__STATED TASK__
Render every line of the material below as a Markdown table with the columns "Row" and "Line," numbering the rows in order and omitting blank lines.

(Dataset items)

● ● ● ● ●

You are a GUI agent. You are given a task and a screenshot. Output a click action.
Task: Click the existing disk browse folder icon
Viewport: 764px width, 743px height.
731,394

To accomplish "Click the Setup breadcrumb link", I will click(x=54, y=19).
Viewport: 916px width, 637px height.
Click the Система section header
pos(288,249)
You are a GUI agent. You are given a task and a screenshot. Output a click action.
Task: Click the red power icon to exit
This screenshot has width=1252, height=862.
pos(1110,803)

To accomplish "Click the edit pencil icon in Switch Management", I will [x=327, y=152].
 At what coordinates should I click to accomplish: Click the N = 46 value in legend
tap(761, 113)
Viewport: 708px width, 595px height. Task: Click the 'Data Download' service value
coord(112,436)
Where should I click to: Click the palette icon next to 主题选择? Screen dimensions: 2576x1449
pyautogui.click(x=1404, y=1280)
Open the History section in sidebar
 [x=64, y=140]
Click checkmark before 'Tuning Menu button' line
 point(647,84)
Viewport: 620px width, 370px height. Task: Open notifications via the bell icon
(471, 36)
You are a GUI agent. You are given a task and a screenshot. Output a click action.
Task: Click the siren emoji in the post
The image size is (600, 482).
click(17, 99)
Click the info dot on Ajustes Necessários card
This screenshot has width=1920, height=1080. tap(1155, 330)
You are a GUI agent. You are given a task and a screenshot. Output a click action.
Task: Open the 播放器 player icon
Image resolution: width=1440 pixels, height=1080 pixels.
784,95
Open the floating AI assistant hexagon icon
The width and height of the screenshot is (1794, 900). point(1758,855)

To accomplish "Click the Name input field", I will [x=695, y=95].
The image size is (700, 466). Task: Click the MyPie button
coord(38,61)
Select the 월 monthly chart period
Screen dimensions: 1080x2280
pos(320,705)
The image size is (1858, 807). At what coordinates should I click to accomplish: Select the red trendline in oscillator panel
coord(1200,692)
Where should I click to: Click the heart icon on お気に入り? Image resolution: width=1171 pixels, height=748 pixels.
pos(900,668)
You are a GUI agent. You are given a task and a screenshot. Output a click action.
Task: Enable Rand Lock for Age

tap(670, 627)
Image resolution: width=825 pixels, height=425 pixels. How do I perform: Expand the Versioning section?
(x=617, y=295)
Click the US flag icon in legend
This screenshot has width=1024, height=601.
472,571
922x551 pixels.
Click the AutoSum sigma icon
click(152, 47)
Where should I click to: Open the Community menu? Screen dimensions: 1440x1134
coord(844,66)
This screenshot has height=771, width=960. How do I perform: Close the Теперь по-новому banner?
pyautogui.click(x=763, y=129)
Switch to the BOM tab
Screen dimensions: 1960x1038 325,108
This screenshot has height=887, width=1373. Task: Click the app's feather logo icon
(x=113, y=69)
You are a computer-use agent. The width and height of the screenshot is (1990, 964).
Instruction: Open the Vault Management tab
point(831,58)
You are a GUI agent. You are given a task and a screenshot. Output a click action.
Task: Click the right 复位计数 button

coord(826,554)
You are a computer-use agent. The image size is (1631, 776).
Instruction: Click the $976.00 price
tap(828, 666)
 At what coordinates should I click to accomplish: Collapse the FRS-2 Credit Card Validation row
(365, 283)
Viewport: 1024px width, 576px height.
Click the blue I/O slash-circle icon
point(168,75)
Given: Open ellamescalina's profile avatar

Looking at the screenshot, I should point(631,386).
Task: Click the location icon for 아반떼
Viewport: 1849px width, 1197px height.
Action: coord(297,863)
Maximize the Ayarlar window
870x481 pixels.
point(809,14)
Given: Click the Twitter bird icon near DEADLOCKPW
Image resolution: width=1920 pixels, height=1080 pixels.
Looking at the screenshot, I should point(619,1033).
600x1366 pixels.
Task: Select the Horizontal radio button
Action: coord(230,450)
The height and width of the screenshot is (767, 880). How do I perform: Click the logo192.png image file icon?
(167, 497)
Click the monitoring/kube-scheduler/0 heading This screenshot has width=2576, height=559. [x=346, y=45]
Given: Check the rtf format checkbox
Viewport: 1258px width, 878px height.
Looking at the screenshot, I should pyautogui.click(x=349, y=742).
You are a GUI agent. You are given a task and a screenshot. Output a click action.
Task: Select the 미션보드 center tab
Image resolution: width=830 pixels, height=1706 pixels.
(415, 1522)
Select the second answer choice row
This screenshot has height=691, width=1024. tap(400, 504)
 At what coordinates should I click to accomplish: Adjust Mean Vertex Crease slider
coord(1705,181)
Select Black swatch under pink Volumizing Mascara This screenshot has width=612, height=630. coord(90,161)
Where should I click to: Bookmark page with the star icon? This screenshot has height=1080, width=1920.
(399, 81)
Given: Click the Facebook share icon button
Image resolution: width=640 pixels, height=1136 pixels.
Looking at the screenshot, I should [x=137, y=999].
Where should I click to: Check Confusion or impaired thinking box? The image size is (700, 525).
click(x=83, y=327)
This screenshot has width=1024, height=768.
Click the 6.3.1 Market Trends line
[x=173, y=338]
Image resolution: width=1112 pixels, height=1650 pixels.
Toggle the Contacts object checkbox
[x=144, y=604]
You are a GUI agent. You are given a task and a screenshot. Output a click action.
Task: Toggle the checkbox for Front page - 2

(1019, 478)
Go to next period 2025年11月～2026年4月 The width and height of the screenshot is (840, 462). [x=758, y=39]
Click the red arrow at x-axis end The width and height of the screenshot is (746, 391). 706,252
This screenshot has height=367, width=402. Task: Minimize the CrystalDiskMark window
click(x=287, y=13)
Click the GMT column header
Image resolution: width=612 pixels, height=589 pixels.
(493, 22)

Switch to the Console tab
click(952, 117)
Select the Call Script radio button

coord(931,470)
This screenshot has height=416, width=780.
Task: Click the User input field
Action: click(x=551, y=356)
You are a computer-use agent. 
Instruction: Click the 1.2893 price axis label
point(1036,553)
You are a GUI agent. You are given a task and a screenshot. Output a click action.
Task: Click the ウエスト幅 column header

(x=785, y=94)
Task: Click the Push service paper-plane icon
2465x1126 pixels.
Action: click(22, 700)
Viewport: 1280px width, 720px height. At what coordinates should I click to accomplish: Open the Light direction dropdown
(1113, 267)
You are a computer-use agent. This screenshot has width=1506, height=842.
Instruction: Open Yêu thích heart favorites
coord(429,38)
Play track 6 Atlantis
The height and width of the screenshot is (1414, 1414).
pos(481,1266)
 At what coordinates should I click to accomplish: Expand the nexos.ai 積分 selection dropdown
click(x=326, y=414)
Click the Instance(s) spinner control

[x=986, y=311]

● ● ● ● ●

__THE OUTPUT__
| Row | Line |
|---|---|
| 1 | You are a GUI agent. You are given a task and a screenshot. Output a click action. |
| 2 | Task: Click the existing disk browse folder icon |
| 3 | Viewport: 764px width, 743px height. |
| 4 | 731,394 |
| 5 | To accomplish "Click the Setup breadcrumb link", I will click(x=54, y=19). |
| 6 | Viewport: 916px width, 637px height. |
| 7 | Click the Система section header |
| 8 | pos(288,249) |
| 9 | You are a GUI agent. You are given a task and a screenshot. Output a click action. |
| 10 | Task: Click the red power icon to exit |
| 11 | This screenshot has width=1252, height=862. |
| 12 | pos(1110,803) |
| 13 | To accomplish "Click the edit pencil icon in Switch Management", I will [x=327, y=152]. |
| 14 |  At what coordinates should I click to accomplish: Click the N = 46 value in legend |
| 15 | tap(761, 113) |
| 16 | Viewport: 708px width, 595px height. Task: Click the 'Data Download' service value |
| 17 | coord(112,436) |
| 18 | Where should I click to: Click the palette icon next to 主题选择? Screen dimensions: 2576x1449 |
| 19 | pyautogui.click(x=1404, y=1280) |
| 20 | Open the History section in sidebar |
| 21 |  [x=64, y=140] |
| 22 | Click checkmark before 'Tuning Menu button' line |
| 23 |  point(647,84) |
| 24 | Viewport: 620px width, 370px height. Task: Open notifications via the bell icon |
| 25 | (471, 36) |
| 26 | You are a GUI agent. You are given a task and a screenshot. Output a click action. |
| 27 | Task: Click the siren emoji in the post |
| 28 | The image size is (600, 482). |
| 29 | click(17, 99) |
| 30 | Click the info dot on Ajustes Necessários card |
| 31 | This screenshot has width=1920, height=1080. tap(1155, 330) |
| 32 | You are a GUI agent. You are given a task and a screenshot. Output a click action. |
| 33 | Task: Open the 播放器 player icon |
| 34 | Image resolution: width=1440 pixels, height=1080 pixels. |
| 35 | 784,95 |
| 36 | Open the floating AI assistant hexagon icon |
| 37 | The width and height of the screenshot is (1794, 900). point(1758,855) |
| 38 | To accomplish "Click the Name input field", I will [x=695, y=95]. |
| 39 | The image size is (700, 466). Task: Click the MyPie button |
| 40 | coord(38,61) |
| 41 | Select the 월 monthly chart period |
| 42 | Screen dimensions: 1080x2280 |
| 43 | pos(320,705) |
| 44 | The image size is (1858, 807). At what coordinates should I click to accomplish: Select the red trendline in oscillator panel |
| 45 | coord(1200,692) |
| 46 | Where should I click to: Click the heart icon on お気に入り? Image resolution: width=1171 pixels, height=748 pixels. |
| 47 | pos(900,668) |
| 48 | You are a GUI agent. You are given a task and a screenshot. Output a click action. |
| 49 | Task: Enable Rand Lock for Age |
| 50 | tap(670, 627) |
| 51 | Image resolution: width=825 pixels, height=425 pixels. How do I perform: Expand the Versioning section? |
| 52 | (x=617, y=295) |
| 53 | Click the US flag icon in legend |
| 54 | This screenshot has width=1024, height=601. |
| 55 | 472,571 |
| 56 | 922x551 pixels. |
| 57 | Click the AutoSum sigma icon |
| 58 | click(152, 47) |
| 59 | Where should I click to: Open the Community menu? Screen dimensions: 1440x1134 |
| 60 | coord(844,66) |
| 61 | This screenshot has height=771, width=960. How do I perform: Close the Теперь по-новому banner? |
| 62 | pyautogui.click(x=763, y=129) |
| 63 | Switch to the BOM tab |
| 64 | Screen dimensions: 1960x1038 325,108 |
| 65 | This screenshot has height=887, width=1373. Task: Click the app's feather logo icon |
| 66 | (x=113, y=69) |
| 67 | You are a computer-use agent. The width and height of the screenshot is (1990, 964). |
| 68 | Instruction: Open the Vault Management tab |
| 69 | point(831,58) |
| 70 | You are a GUI agent. You are given a task and a screenshot. Output a click action. |
| 71 | Task: Click the right 复位计数 button |
| 72 | coord(826,554) |
| 73 | You are a computer-use agent. The image size is (1631, 776). |
| 74 | Instruction: Click the $976.00 price |
| 75 | tap(828, 666) |
| 76 |  At what coordinates should I click to accomplish: Collapse the FRS-2 Credit Card Validation row |
| 77 | (365, 283) |
| 78 | Viewport: 1024px width, 576px height. |
| 79 | Click the blue I/O slash-circle icon |
| 80 | point(168,75) |
| 81 | Given: Open ellamescalina's profile avatar |
| 82 | Looking at the screenshot, I should point(631,386). |
| 83 | Task: Click the location icon for 아반떼 |
| 84 | Viewport: 1849px width, 1197px height. |
| 85 | Action: coord(297,863) |
| 86 | Maximize the Ayarlar window |
| 87 | 870x481 pixels. |
| 88 | point(809,14) |
| 89 | Given: Click the Twitter bird icon near DEADLOCKPW |
| 90 | Image resolution: width=1920 pixels, height=1080 pixels. |
| 91 | Looking at the screenshot, I should point(619,1033). |
| 92 | 600x1366 pixels. |
| 93 | Task: Select the Horizontal radio button |
| 94 | Action: coord(230,450) |
| 95 | The height and width of the screenshot is (767, 880). How do I perform: Click the logo192.png image file icon? |
| 96 | (167, 497) |
| 97 | Click the monitoring/kube-scheduler/0 heading This screenshot has width=2576, height=559. [x=346, y=45] |
| 98 | Given: Check the rtf format checkbox |
| 99 | Viewport: 1258px width, 878px height. |
| 100 | Looking at the screenshot, I should pyautogui.click(x=349, y=742). |
| 101 | You are a GUI agent. You are given a task and a screenshot. Output a click action. |
| 102 | Task: Select the 미션보드 center tab |
| 103 | Image resolution: width=830 pixels, height=1706 pixels. |
| 104 | (415, 1522) |
| 105 | Select the second answer choice row |
| 106 | This screenshot has height=691, width=1024. tap(400, 504) |
| 107 |  At what coordinates should I click to accomplish: Adjust Mean Vertex Crease slider |
| 108 | coord(1705,181) |
| 109 | Select Black swatch under pink Volumizing Mascara This screenshot has width=612, height=630. coord(90,161) |
| 110 | Where should I click to: Bookmark page with the star icon? This screenshot has height=1080, width=1920. |
| 111 | (399, 81) |
| 112 | Given: Click the Facebook share icon button |
| 113 | Image resolution: width=640 pixels, height=1136 pixels. |
| 114 | Looking at the screenshot, I should [x=137, y=999]. |
| 115 | Where should I click to: Check Confusion or impaired thinking box? The image size is (700, 525). |
| 116 | click(x=83, y=327) |
| 117 | This screenshot has width=1024, height=768. |
| 118 | Click the 6.3.1 Market Trends line |
| 119 | [x=173, y=338] |
| 120 | Image resolution: width=1112 pixels, height=1650 pixels. |
| 121 | Toggle the Contacts object checkbox |
| 122 | [x=144, y=604] |
| 123 | You are a GUI agent. You are given a task and a screenshot. Output a click action. |
| 124 | Task: Toggle the checkbox for Front page - 2 |
| 125 | (1019, 478) |
| 126 | Go to next period 2025年11月～2026年4月 The width and height of the screenshot is (840, 462). [x=758, y=39] |
| 127 | Click the red arrow at x-axis end The width and height of the screenshot is (746, 391). 706,252 |
| 128 | This screenshot has height=367, width=402. Task: Minimize the CrystalDiskMark window |
| 129 | click(x=287, y=13) |
| 130 | Click the GMT column header |
| 131 | Image resolution: width=612 pixels, height=589 pixels. |
| 132 | (493, 22) |
| 133 | Switch to the Console tab |
| 134 | click(952, 117) |
| 135 | Select the Call Script radio button |
| 136 | coord(931,470) |
| 137 | This screenshot has height=416, width=780. |
| 138 | Task: Click the User input field |
| 139 | Action: click(x=551, y=356) |
| 140 | You are a computer-use agent.  |
| 141 | Instruction: Click the 1.2893 price axis label |
| 142 | point(1036,553) |
| 143 | You are a GUI agent. You are given a task and a screenshot. Output a click action. |
| 144 | Task: Click the ウエスト幅 column header |
| 145 | (x=785, y=94) |
| 146 | Task: Click the Push service paper-plane icon |
| 147 | 2465x1126 pixels. |
| 148 | Action: click(22, 700) |
| 149 | Viewport: 1280px width, 720px height. At what coordinates should I click to accomplish: Open the Light direction dropdown |
| 150 | (1113, 267) |
| 151 | You are a computer-use agent. This screenshot has width=1506, height=842. |
| 152 | Instruction: Open Yêu thích heart favorites |
| 153 | coord(429,38) |
| 154 | Play track 6 Atlantis |
| 155 | The height and width of the screenshot is (1414, 1414). |
| 156 | pos(481,1266) |
| 157 |  At what coordinates should I click to accomplish: Expand the nexos.ai 積分 selection dropdown |
| 158 | click(x=326, y=414) |
| 159 | Click the Instance(s) spinner control |
| 160 | [x=986, y=311] |